Saturday, July 11, 2015

Law Enforcement Cannot Search Cell Phones Without Warrants

It is common knowledge that the law moves slow, much slower than technology. When it comes to technological advances, the law can barely keep up. One should be able to see why. Drafters of legislation, usually not keen on computer science and engineering, have a difficult time anticipating how new devices could impact the law.

For example, cell phones in the 1980's were bricks. Users could expect dropped calls and much attention. The ability to make calls without a landline was groundbreaking. But, cell phones did not serve any other function besides making calls. Many could not predict that cell phones would become min-computers. Smartphones are radically different from first generation cell phones; lawyers, judges, and legislators may have been the last to realize it.

Smartphones have impacted the law, and the Fourth Amendment. Messages, applications, and search history can assist law enforcement. Drug deals can be carried out by text message. Illegal transfer of stolen money can be done by mobile banking. Indeed, a murderer could develop ways to kill someone by searching on his or her cell phone. The vast majority of cell phone use is not criminal in nature. As such, it is important that privacy is protected. 

In June of 2014, the United States Supreme Court unanimously held that searching a cell phone incident to arrest requires a search warrant. Riley v. California was a strong rebuke of the government's position that law enforcement should be able to access digital data before it could be potentially destroyed.

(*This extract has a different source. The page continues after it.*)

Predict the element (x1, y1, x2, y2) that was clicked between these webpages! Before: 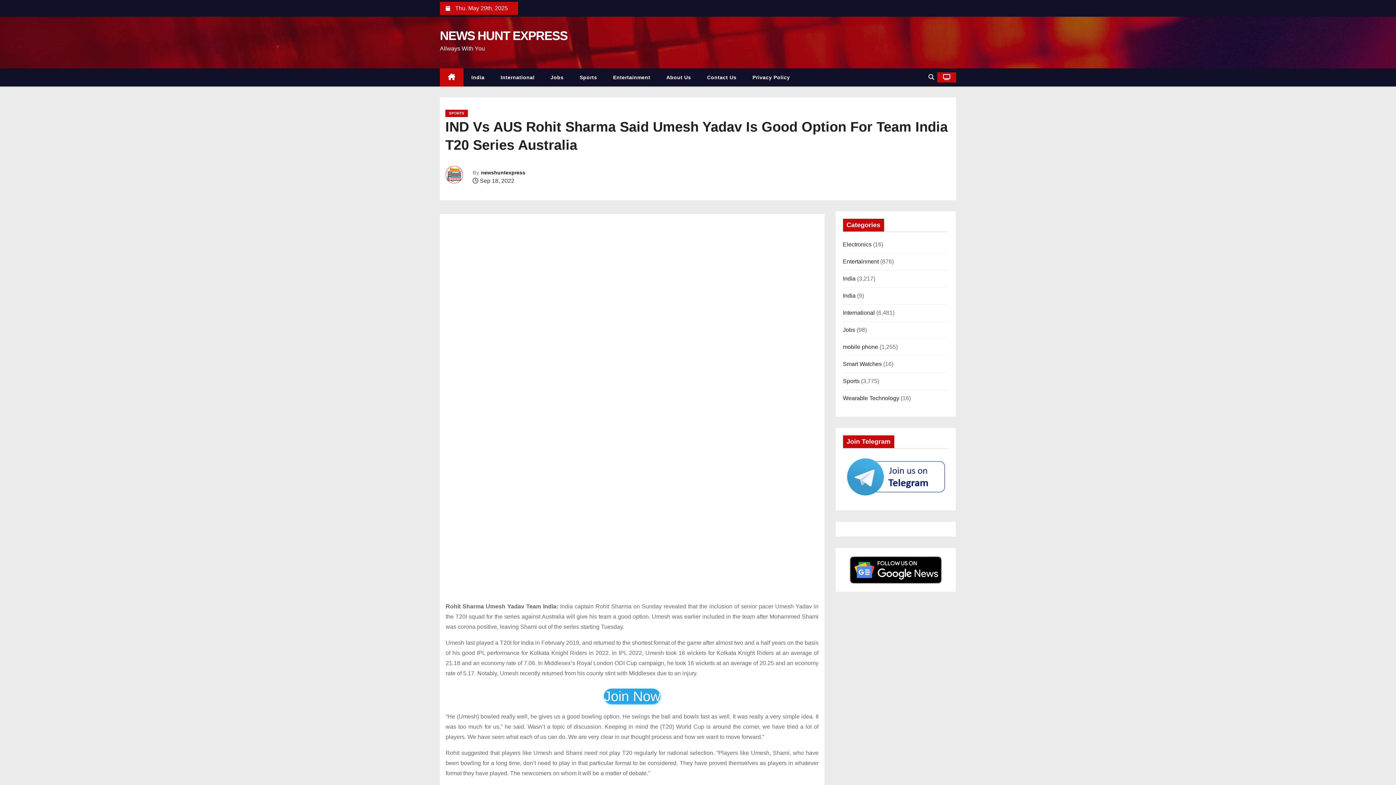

Chief Justice John Roberts wrote, in part, that: "[t]he fact that technology now allows an individual to carry [the privacies of life] in his hand does not make the information any less worthy of the protection for which the Founders fought. Our answer to the question of what police must do before searching a cell phone seized incident to an arrest is accordingly simple— get a warrant."

In practice, law enforcement has been slow to apply Riley. One would be surprised how often police officers still search cell phones after a DUI, domestic violence, or misdemeanor arrest without a warrant. In these cases, there can be redress if inculpatory evidence is obtained.

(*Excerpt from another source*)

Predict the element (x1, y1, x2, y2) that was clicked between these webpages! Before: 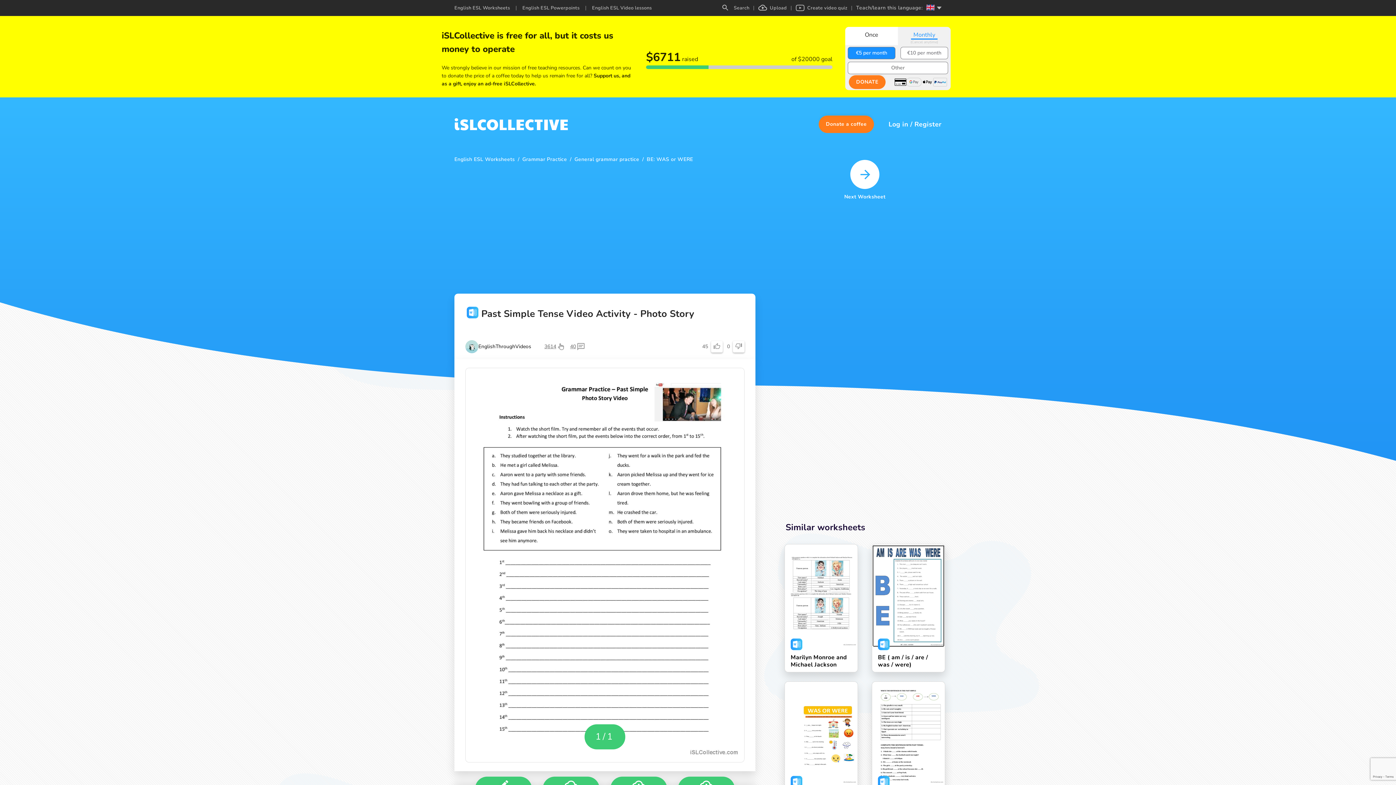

Should law enforcement search a cell phone after an arrest without a warrant, a defense attorney may be able to prevail in suppressing the evidence. A 1538 motion to suppress should definitely be considered as an option by a defense attorney if there are possible Riley violations.

Smartphones are more than just phones, they are at the center of many people's lives. Although the Fourth Amendment didn't touch upon the legality of searching cell phones (the founding fathers were smart but not fortune tellers), we now know that it is the law of the land that cell phones cannot be searched without a warrant.